The anchor tenants will fill about 75 percent of the factory, with Bear’s occupying 13,700 square feet for a catering kitchen and barbecue sauce operation, and Freshbox Farms using 35,000 square feet for an indoor hydroponic farm growing leafy greens for local supermarkets.
There will also be about 10,000 square feet of shared office space — both co-working desks and 18 private studio offices; nine private kitchens; a 4,000-square-foot community health hub in one of the old Swift family residences, to address health gaps among Northeast Hartford residents; and a venue for community meetings and classes in a second family home, built alongside the factory in 1887.
Residents like Brenda Turner, who grew up in the North End and now lives in Windsor, say they can picture the Swift factory standing at the center of a bustling local economy, like it did decades ago.
There were beauty salons and barbershops, a bakery, a mom-and-pop store and contractors that helped raise the Frank T. Simpson Waverly School building in 1968. There was a dance studio and a shoe repair shop, and an arcade where Gregory Covington, 54, learned to play pool with his dad’s motorcycle club, the Soul Seekers.
They remember when the machinery was still churning, a smell like nail polish hung in the air and buses delivered a mostly male, white workforce to the factory doors each day.
“Now it’s like bodega and another bodega, and up the street, another bodega,” Covington said.
The 1960s brought the last truly good years for the factory, including a contract to provide the gold used in a restoration of the state Capitol dome.
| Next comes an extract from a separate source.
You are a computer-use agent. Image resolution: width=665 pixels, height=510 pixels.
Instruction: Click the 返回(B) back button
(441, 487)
But the business held on for three more decades until it closed in 2005 with the death of the founder’s grandson.
“As young adults, we weren’t really supposed to go over there,” Turner said of the industrial complex, which sits at what’s known as Five Corners, the intersection of Love Lane and Garden and Westland streets. “But still, to walk past, to see the energy, it was huge. And to see it rebuilt and I’m taking part in this era? It’s huge.”
The Swift factory can help prevent the “flight of successful black businesses” from the North End, restoring positive examples of what people can build in their own neighborhoods, Thomas said.
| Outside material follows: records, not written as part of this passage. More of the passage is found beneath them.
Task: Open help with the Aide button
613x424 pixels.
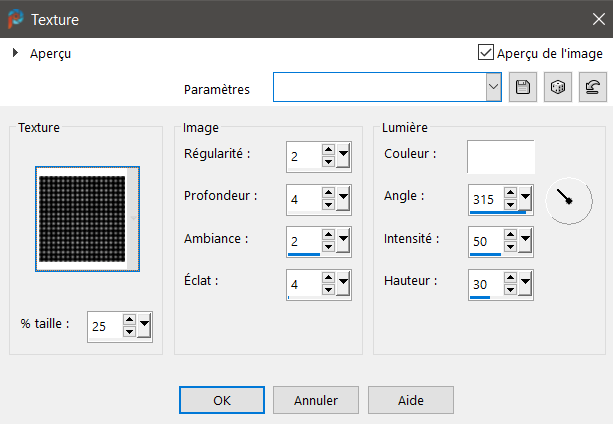Action: coord(410,399)
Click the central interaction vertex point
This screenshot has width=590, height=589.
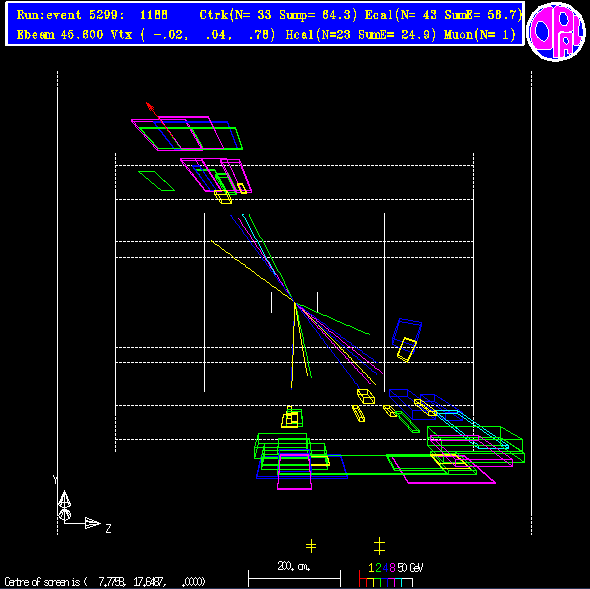(x=295, y=302)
Bailey visited Swift to look at classroom space for her group, Treasure Box, but listened intently to information about the layout of the kitchen facilities and their shared cooler, freezer, office and packaging space.
Howard Shafer, who lives in the downtown south area of Hartford, came to see whether any spaces were right for his barbecue catering company, The Whole Hog.
John Manselle-Young, a musician who goes by Tang Sauce, visited the open house to scope out a space for woodworking.
Manselle-Young, who lives downtown, has the equipment he needs but no shop to grow into.
And Nancy Frederick, who lives in the North End, is still cooking up a plan for a food retail business.
The Swift family gifted the 65,000-square-foot factory to Community Solutions in 2010, starting the nonprofit’s involvement in the North End.
Community Solutions, formerly Common Ground, originally envisioned using the site for job-training. The nonprofit saw a good model in Billings Forge, an area of Frog Hollow that’s been revived by a farmers’ market, farm-to-table restaurant, teaching kitchen and income-restricted apartments.
The idea has been refined over the past nine years, during which Community Solutions secured $33.9 million in grants and funding to carry out the project.
Market rates for desks, offices and kitchens will be released in the coming weeks, but Community Solutions plans to offer better pricing to North End locals, Hartford residents and businesses that align with the nonprofit’s mission of promoting health, learning, creativity and community.
Leases for those groups will be negotiated on a case-by-case basis, Raslan said, adding that several people are ready to sign.
“We’re making a very strong effort in terms of our outreach to focus on those organizations, and that mixture of tenants we’re looking for will be core to the identity of the campus,” he said.